>> START
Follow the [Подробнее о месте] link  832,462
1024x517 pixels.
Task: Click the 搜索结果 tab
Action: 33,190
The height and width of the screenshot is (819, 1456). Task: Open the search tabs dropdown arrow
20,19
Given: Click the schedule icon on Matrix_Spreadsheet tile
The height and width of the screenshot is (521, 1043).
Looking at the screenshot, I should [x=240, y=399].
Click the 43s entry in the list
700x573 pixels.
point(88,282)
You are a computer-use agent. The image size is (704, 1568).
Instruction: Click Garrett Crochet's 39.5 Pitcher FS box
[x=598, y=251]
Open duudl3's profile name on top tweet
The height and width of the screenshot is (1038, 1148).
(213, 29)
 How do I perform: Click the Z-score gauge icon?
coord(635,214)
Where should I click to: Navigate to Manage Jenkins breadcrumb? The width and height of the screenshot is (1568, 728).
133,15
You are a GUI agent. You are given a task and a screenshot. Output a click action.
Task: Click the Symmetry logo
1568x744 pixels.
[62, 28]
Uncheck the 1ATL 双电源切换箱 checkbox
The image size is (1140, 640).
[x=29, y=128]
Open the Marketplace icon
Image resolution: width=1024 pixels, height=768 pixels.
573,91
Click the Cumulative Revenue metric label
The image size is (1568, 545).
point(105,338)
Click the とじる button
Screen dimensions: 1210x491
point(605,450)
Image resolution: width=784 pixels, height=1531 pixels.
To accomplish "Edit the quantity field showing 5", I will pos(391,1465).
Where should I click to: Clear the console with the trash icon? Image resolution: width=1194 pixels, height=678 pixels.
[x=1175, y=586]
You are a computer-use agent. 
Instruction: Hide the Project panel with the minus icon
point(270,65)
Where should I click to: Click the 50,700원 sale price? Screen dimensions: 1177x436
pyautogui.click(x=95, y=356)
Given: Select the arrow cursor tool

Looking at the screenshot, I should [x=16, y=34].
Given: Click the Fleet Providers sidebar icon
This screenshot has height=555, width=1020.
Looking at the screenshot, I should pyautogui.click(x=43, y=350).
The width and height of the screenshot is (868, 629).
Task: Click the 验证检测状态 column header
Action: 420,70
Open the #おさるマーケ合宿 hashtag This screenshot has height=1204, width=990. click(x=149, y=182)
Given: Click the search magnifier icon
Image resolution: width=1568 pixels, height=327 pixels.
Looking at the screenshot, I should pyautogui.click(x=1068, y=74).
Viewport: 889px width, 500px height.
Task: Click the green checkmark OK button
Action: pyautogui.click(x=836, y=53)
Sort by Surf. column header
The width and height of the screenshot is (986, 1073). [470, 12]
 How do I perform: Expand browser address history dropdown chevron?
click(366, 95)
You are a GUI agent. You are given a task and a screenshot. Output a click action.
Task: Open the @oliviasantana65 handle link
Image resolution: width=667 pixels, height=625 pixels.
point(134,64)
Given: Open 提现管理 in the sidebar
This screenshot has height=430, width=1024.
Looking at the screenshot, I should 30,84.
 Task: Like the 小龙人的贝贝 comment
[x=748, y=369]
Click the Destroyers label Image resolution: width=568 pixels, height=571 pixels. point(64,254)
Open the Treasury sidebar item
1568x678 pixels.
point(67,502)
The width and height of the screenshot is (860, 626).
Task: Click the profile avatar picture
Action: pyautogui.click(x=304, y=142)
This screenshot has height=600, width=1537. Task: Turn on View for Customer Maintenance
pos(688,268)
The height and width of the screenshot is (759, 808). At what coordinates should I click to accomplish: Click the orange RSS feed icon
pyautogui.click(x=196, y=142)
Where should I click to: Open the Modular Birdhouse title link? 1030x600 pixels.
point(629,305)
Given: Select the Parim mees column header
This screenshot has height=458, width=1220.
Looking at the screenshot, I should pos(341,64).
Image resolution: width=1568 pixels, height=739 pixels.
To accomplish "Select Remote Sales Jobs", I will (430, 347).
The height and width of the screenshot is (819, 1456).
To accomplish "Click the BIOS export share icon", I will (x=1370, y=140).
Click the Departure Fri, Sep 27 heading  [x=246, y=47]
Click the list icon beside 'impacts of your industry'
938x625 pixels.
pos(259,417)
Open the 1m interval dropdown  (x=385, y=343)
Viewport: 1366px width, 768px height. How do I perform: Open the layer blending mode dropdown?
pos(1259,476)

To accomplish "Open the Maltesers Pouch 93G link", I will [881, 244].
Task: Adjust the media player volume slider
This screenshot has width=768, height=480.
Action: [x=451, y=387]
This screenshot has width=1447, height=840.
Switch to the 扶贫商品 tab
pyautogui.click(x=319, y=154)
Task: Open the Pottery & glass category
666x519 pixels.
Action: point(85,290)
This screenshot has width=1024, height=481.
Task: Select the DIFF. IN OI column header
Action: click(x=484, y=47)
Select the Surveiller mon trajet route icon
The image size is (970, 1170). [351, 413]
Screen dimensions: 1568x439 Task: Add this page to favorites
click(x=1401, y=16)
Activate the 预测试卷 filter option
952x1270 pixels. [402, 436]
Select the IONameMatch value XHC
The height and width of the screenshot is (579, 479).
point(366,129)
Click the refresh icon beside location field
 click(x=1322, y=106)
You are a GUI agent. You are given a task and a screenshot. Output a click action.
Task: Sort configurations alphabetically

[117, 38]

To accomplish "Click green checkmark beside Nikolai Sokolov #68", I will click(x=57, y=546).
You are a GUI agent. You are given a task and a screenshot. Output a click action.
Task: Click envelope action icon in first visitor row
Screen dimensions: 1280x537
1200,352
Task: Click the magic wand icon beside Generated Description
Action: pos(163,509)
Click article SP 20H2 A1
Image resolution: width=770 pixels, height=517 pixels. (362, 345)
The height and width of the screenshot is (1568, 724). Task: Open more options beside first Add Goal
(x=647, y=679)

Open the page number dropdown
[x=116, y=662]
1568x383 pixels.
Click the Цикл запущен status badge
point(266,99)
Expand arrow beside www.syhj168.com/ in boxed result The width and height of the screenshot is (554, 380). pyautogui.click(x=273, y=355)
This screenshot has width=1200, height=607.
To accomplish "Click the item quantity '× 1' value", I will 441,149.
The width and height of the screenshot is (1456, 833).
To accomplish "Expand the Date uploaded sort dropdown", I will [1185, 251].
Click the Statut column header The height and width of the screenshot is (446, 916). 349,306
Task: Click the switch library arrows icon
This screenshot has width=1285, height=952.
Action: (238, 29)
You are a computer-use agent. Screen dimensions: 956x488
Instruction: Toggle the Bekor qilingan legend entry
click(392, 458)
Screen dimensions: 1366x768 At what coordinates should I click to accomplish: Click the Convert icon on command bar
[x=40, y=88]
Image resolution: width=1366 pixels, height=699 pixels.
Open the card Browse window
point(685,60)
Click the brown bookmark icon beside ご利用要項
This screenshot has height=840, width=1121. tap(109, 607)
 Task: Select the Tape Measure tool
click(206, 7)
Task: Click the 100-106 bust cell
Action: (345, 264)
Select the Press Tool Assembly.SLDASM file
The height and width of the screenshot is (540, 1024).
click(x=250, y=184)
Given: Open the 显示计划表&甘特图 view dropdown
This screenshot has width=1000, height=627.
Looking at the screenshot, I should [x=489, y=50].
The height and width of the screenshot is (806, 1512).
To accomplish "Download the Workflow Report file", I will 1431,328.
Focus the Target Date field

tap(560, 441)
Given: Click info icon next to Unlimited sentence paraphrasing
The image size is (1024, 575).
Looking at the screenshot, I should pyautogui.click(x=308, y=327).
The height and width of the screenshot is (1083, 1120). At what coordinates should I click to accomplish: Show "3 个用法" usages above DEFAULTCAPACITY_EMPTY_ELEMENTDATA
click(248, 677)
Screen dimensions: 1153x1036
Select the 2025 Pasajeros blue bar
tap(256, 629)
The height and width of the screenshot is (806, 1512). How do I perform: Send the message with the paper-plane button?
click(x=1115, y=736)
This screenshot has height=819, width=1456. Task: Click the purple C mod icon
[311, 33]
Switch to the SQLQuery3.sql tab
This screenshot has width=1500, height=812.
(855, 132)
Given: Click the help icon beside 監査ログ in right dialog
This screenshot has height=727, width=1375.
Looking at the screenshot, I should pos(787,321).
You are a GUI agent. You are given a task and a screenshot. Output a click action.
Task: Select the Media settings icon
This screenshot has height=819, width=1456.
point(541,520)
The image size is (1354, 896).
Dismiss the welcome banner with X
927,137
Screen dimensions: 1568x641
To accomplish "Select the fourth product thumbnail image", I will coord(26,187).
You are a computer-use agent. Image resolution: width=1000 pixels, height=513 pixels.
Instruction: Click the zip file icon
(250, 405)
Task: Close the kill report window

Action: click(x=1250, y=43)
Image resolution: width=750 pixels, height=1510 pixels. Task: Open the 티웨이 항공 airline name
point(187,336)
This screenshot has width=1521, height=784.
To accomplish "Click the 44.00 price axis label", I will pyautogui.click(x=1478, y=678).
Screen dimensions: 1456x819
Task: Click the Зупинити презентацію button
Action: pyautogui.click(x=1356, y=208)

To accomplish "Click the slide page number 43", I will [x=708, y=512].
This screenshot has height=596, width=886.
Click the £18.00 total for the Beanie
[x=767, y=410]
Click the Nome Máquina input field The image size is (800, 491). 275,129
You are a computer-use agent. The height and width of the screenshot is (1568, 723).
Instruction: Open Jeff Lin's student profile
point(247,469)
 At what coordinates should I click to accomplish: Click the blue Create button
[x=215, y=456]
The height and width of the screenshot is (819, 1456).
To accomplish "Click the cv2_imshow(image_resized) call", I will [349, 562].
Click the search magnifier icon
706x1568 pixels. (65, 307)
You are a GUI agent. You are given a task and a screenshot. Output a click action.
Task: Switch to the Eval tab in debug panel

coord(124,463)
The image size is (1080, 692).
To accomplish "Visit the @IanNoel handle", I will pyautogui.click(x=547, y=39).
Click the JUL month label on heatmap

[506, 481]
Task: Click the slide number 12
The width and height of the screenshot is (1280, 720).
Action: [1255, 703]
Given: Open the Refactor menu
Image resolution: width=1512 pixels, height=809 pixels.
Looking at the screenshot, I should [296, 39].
>> END
▶ [REQUIRED TASK]:
Reproduce the entries from the line with "This screenshot has width=1521, height=784." to the line with "Action: pyautogui.click(x=1356, y=208)", both lines included, with every character kept as it is.

▶ [TASK SOLUTION]:
This screenshot has width=1521, height=784.
To accomplish "Click the 44.00 price axis label", I will pyautogui.click(x=1478, y=678).
Screen dimensions: 1456x819
Task: Click the Зупинити презентацію button
Action: pyautogui.click(x=1356, y=208)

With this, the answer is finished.